Page extract ▸

>>>

Improved efficacy/safety profile of factor XIa inhibitor BMS-724296 versus factor Xa inhibitor apixaban and thrombin inhibitor dabigatran in cynomolgus monkeys.

ABSTRACT

BACKGROUND: Inhibition of activated factor XI (FXIa) is a promising antithrombotic drug target. BMS-724296 is a selective, reversible, small-molecule inhibitor of human FXIa (Ki 0.3 nM). OBJECTIVES: This study assessed effects of BMS-724296 versus standard-of-care oral anticoagulants apixaban (activated factor X inhibitor) and dabigatran (thrombin inhibitor) on arterial thrombosis, kidney bleeding time (KBT), and clotting time (CT) in nonhuman primate (NHP) cynomolgus monkey models. METHODS: Carotid artery thrombosis was produced by electrical stimulation in anesthetized NHPs. Hemostasis was assessed with a provoked KBT model. Thrombosis, KBT, and CT were monitored. Vehicle and various doses of BMS-724296, apixaban, and dabigatran were administered as bolus (intravenous [i.v.]) followed by infusion starting 30 minutes before initiation of thrombosis and continued until the experiment's end (n = 3-8/group). Primary end points included thrombus weight reduction (TWR), KBT, and CT (activated partial thromboplastin time [aPTT], prothrombin time [PT], and thrombin time [TT]). RESULTS: BMS-724296 at 0.025 + 0.05, 0.05 + 0.1, 0.102 + 0.2, and 0.4 + 0.8 mg/kg+mg/kg/h i.v. (bolus + infusion) reduced thrombus weight by 0 ± 0, 35 ± 7*, 72 ± 4*, and 86 ± 4%*, respectively (*P < .05 vs vehicle; n = 5-6/group). BMS-724296 at the highest dose (0.4 + 0.8 mg/kg+mg/kg/h) did not increase KBT compared to vehicle (109 ± 6 vs 113 ± 20 seconds, respectively) and increased ex vivo aPTT by 2.9 ± 0.1-fold without changing PT and TT. In companion NHP studies, high doses of apixaban and dabigatran produced similar TWR as BMS-724296, but increased KBT 4.3 ± 0.5-fold and 5.8 ± 0.5-fold, respectively (n = 3-4/group). CONCLUSIONS: BMS-724296 produced similar antithrombotic efficacy as apixaban and dabigatran but with no increase in KBT in NHPs. These findings suggest that FXIa inhibitors may provide safe and effective antithrombotic therapy.

<<<

Collected data entries:

>>>

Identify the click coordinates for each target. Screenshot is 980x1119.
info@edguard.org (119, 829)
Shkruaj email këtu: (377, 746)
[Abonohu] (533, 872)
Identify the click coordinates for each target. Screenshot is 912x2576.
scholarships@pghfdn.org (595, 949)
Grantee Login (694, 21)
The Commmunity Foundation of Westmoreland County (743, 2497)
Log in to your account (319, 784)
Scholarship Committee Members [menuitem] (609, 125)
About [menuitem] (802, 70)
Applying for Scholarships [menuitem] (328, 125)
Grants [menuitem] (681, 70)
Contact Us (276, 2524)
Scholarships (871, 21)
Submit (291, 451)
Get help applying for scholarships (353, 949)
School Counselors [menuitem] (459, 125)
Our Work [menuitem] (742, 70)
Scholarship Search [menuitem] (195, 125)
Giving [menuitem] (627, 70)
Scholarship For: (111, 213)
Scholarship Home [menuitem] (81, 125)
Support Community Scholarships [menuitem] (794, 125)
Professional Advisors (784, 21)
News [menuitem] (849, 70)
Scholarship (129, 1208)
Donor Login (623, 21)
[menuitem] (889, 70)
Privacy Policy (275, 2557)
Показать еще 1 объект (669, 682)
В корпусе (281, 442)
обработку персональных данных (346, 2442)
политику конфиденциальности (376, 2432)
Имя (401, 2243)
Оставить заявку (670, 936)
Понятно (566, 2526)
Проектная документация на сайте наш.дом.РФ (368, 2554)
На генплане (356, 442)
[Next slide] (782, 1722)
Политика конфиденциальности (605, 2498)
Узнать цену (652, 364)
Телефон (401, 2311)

<<<

Exercises to complete ▸
#1 List the three clotting time measures named in the abstract above.
#2 Reproduce the passage of the abstract above that starts with "Improved efficacy/safety profile" and goes on through "in cynomolgus monkeys.".

Answers by item number ▸
#1 activated partial thromboplastin time (aPTT), prothrombin time (PT), thrombin time (TT)

#2
Improved efficacy/safety profile of factor XIa inhibitor BMS-724296 versus factor Xa inhibitor apixaban and thrombin inhibitor dabigatran in cynomolgus monkeys.